Our study has several limitations. As we carried out a cross-sectional observational study in humans, a cause-effect relationship between AAA-1 and NAFLD cannot be ascertained. Importantly, although the PREVEND participants were representative, their number was rather modest, restricting the number of covariates to be used in adjusted models, and limiting result interpretation in the case of non-significant associations. The FLI is an accepted proxy for NAFLD in epidemiological studies [23,24,25]. As we could not calculate other non-invasive indices of liver fibrosis because of a lack of required biochemical characterization, and because liver biopsy-based diagnosis confirmation was not available, our clinical findings must be interpreted with caution and considered as preliminary.

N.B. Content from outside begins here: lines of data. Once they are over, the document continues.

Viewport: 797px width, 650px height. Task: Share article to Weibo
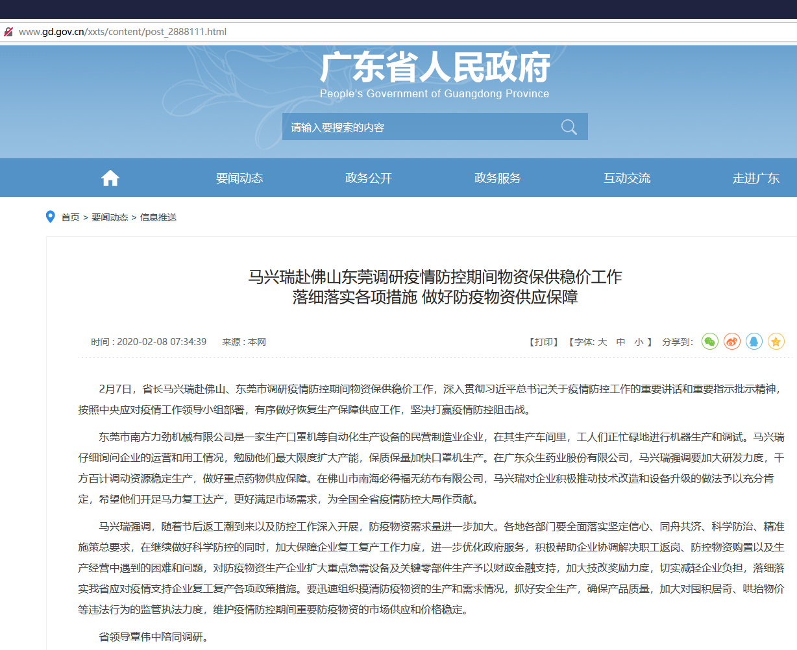point(732,341)
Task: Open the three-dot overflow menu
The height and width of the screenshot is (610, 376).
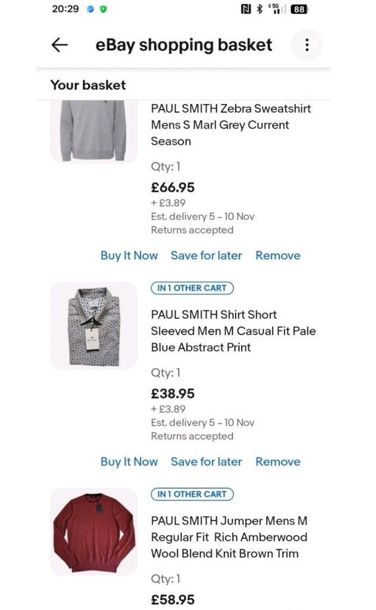Action: coord(307,45)
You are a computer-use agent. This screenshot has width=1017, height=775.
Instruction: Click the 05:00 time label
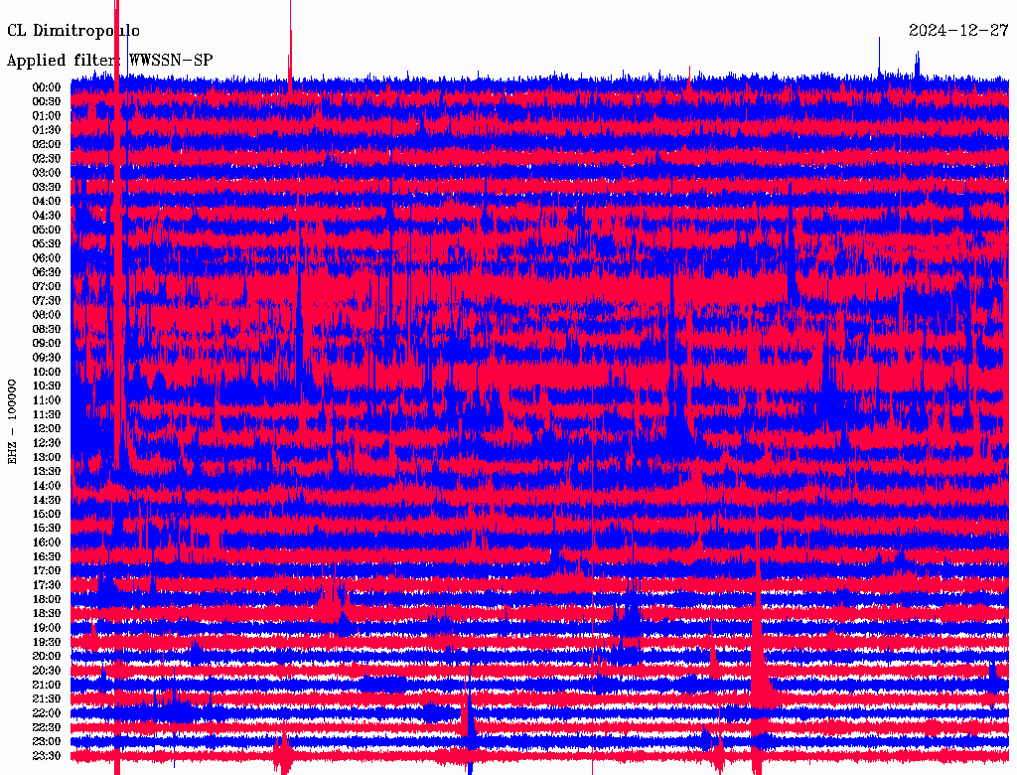(x=47, y=230)
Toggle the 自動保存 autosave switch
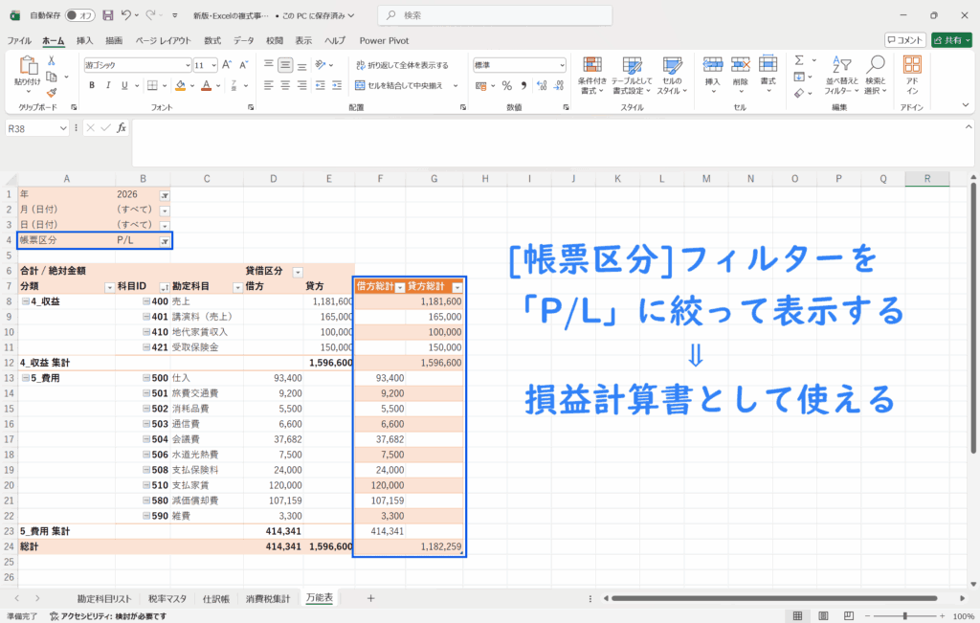Screen dimensions: 980x623 tap(80, 15)
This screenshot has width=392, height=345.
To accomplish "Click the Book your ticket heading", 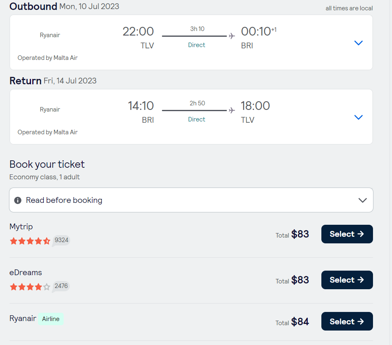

Furthermore, because we focused ourselves on replicating mechanisms described previously in macrophages, we could not fully explore the SREBP-1-dependent mechanisms by which AAA-1 promote lipid droplet accumulation in hepatocytes and other pathological mechanisms cannot be excluded at this early stage of the investigations in this field. Moreover, suspecting lipofectamine (used as vector for SREBP-1 siRNA silencing) interference on bodipy staining imaging, we could not quantify the impact on lipid droplets with bodipy in our in vitro experiments, despite the concordant effects on all the relevant proteins and cytokines observed. Furthermore, based upon existing literature and because of prosaic considerations (animal tissue and cell supernatant availability), we focused on CK-18 as the sole surrogate marker of hepatocyte injury related to liver fibrosis in humans. Knowing whether AAA-1 could elicit fibrosis in an adapted cellular model such as hepatic stellate cells warrants further studies.

Finally, we did not assess autoantibodies directed against HDL cholesterol per se, nor other autoantibodies against other HDL proteins [58, 59]. Given the exploratory nature of this work, we deliberately focused on AAA-1 being: (i) the best characterized from analytical, clinical and experimental points of view [12, 13, 16,17,18, 21, 28, 50], and (ii) the unique HDL-related antibodies commercially available for in vitro and animal studies. Whether these findings could be replicated with other classes of anti-HDL antibodies remains to be shown.

Conclusions

Although a single marker is likely to be insufficient to fully encompass the complexity of NAFLD pathogenesis, this translational study reveals that AAA-1 promote hepatocyte lipogenesis through SREBP-1 activation and foster inflammation and damage in hepatic cells, lending weight to the hypothesis that AAA-1 may be a pathogenic driver of NAFLD. Our results in humans with suspected NAFLD partly corroborate this hypothesis, highlighting complex interactions between FLI, ALP, AAA-1 and FRS, and even suggest that the previously reported link between AAA-1 and CVD could be influenced by the degree of liver steatosis. Future research should aim at assessing the accuracy of using AAA-1 to predict histology-based NAFLD/NASH/cirrhosis diagnoses, and at defining if AAA-1 could represent actionable therapeutic targets through SGLT-2 inhibition in order to promote the development of precision medicine in the field of NAFLD.